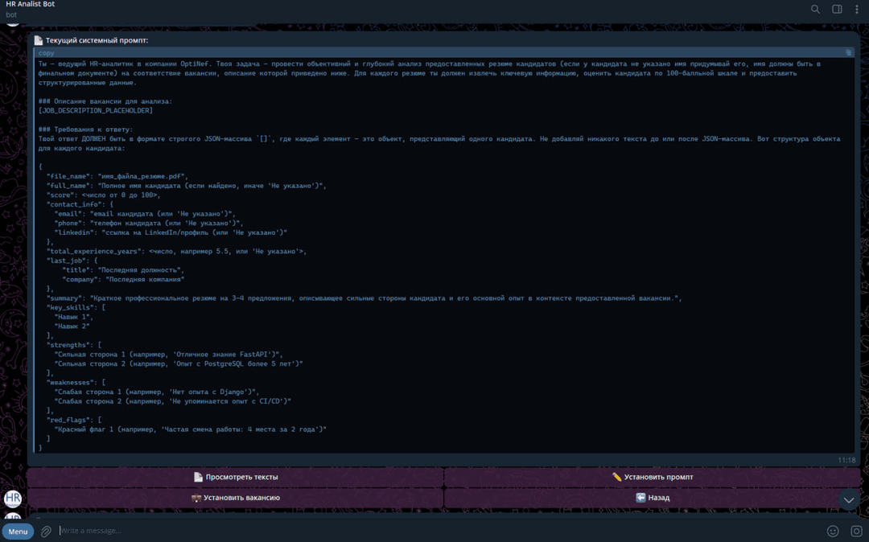The height and width of the screenshot is (542, 869).
Task: Focus the 'Write a message' input field
Action: click(x=435, y=531)
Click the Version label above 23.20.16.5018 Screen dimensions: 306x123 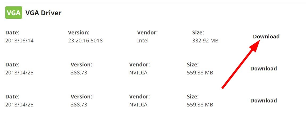click(78, 33)
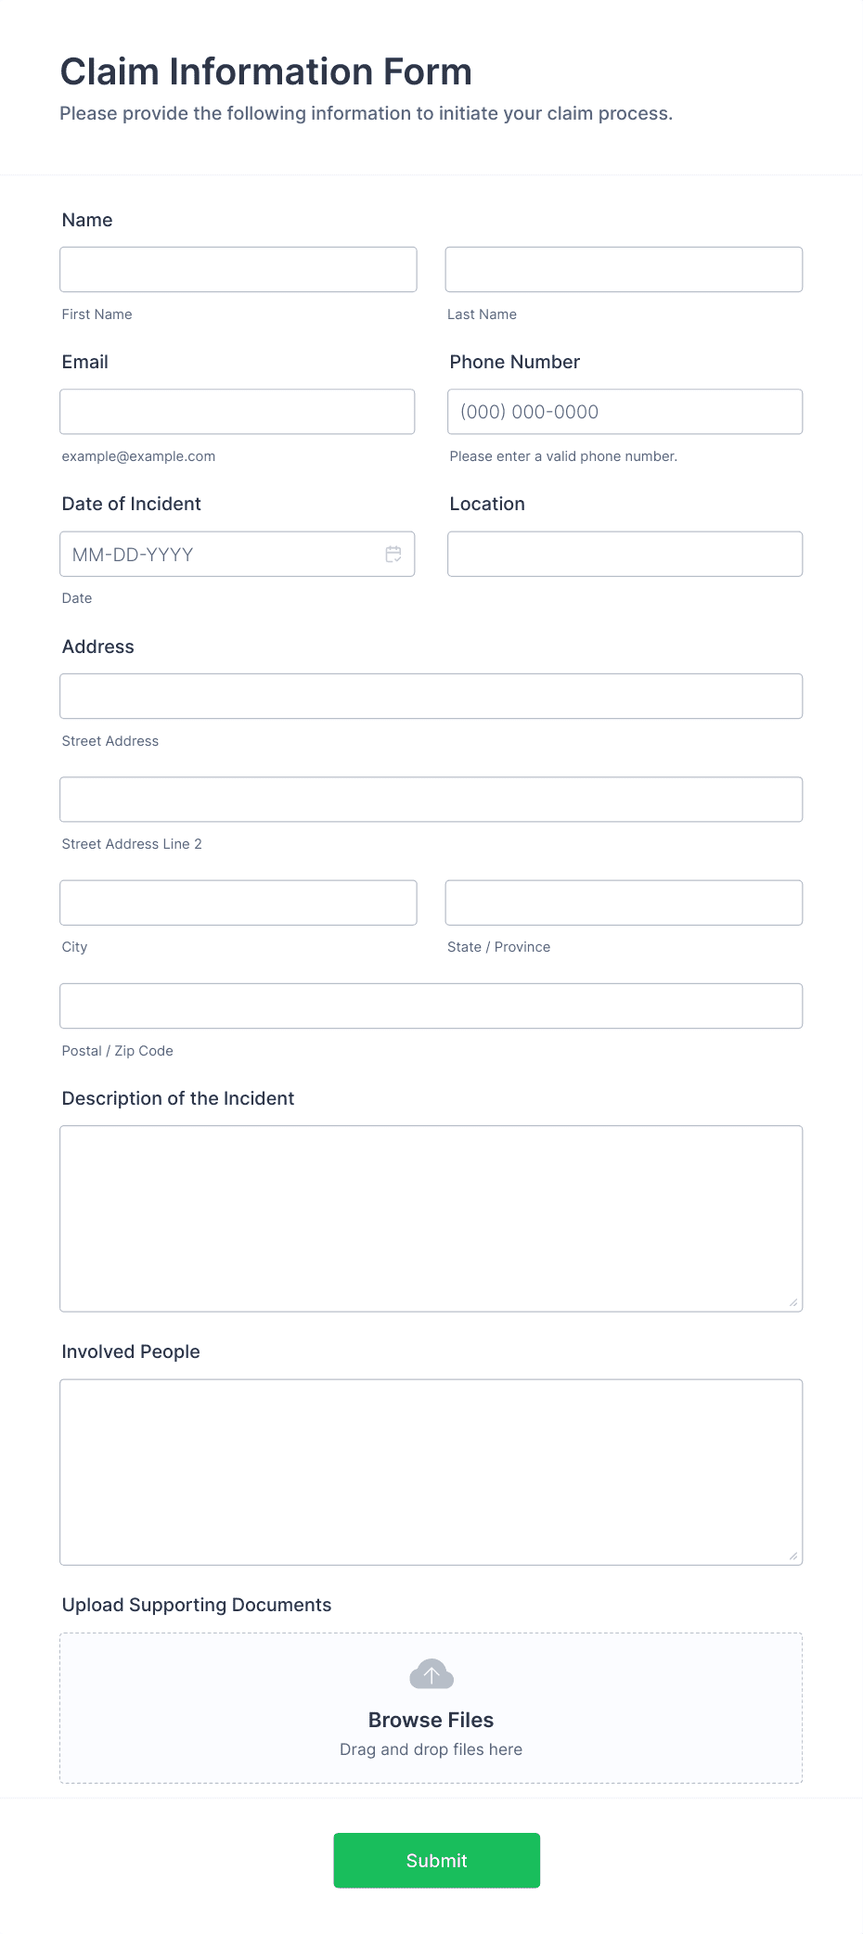
Task: Click the State / Province field
Action: tap(624, 902)
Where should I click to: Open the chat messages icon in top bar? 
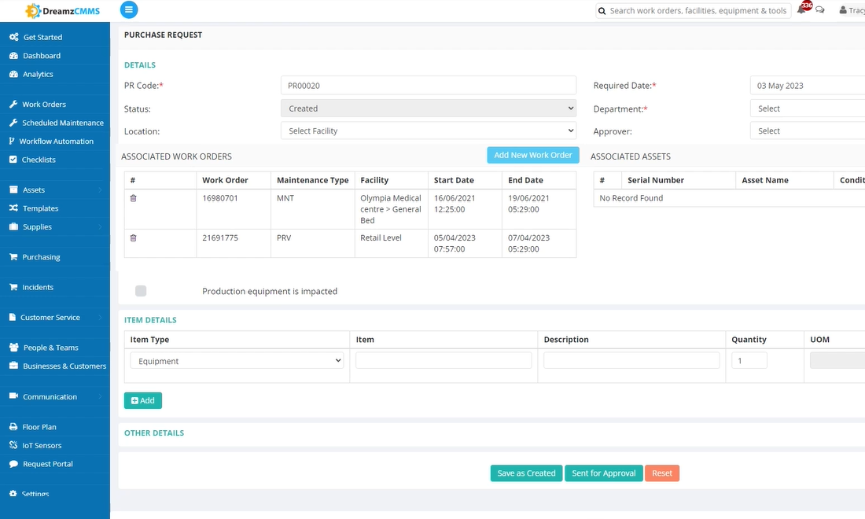(x=819, y=10)
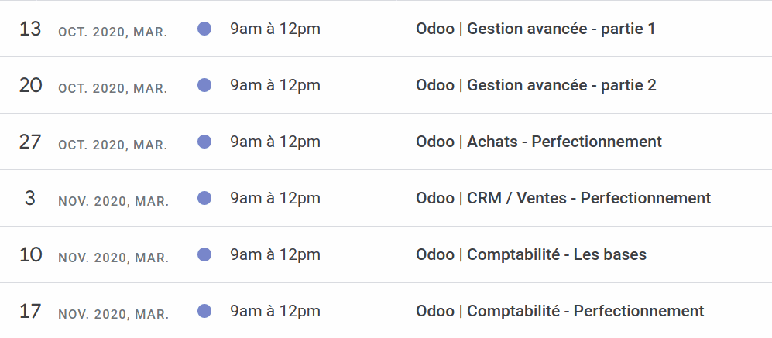
Task: Select the date number 3
Action: pyautogui.click(x=30, y=198)
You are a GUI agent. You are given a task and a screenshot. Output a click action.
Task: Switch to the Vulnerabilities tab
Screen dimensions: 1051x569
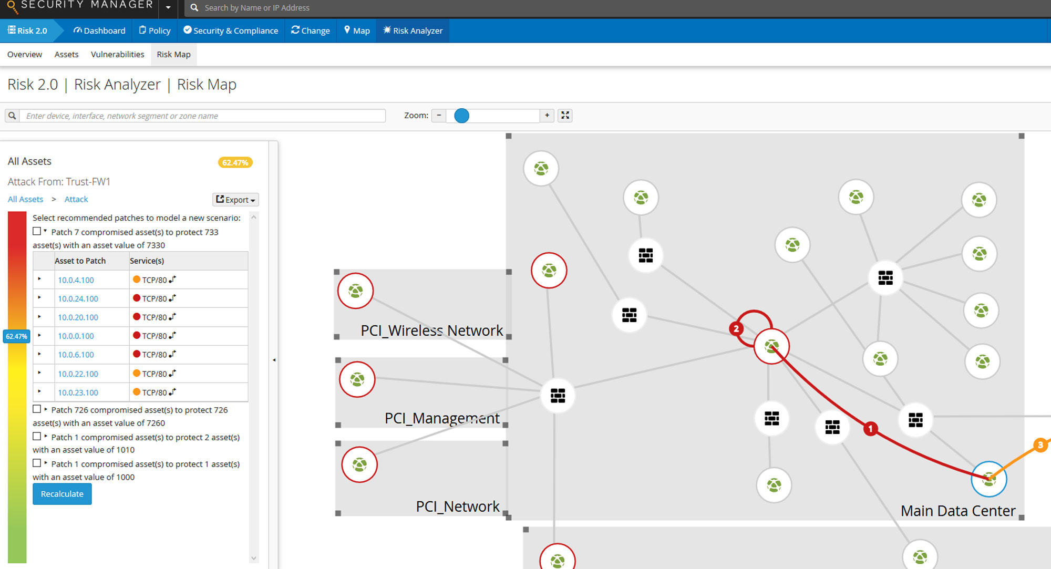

> **Requirement**
Retype the lines of the listing above, beginning at the line that has "You are a GUI" and continuing through the end of the listing. Leave the pictures out.

> **Response**
You are a GUI agent. You are given a task and a screenshot. Output a click action.
Task: Switch to the Vulnerabilities tab
Screen dimensions: 1051x569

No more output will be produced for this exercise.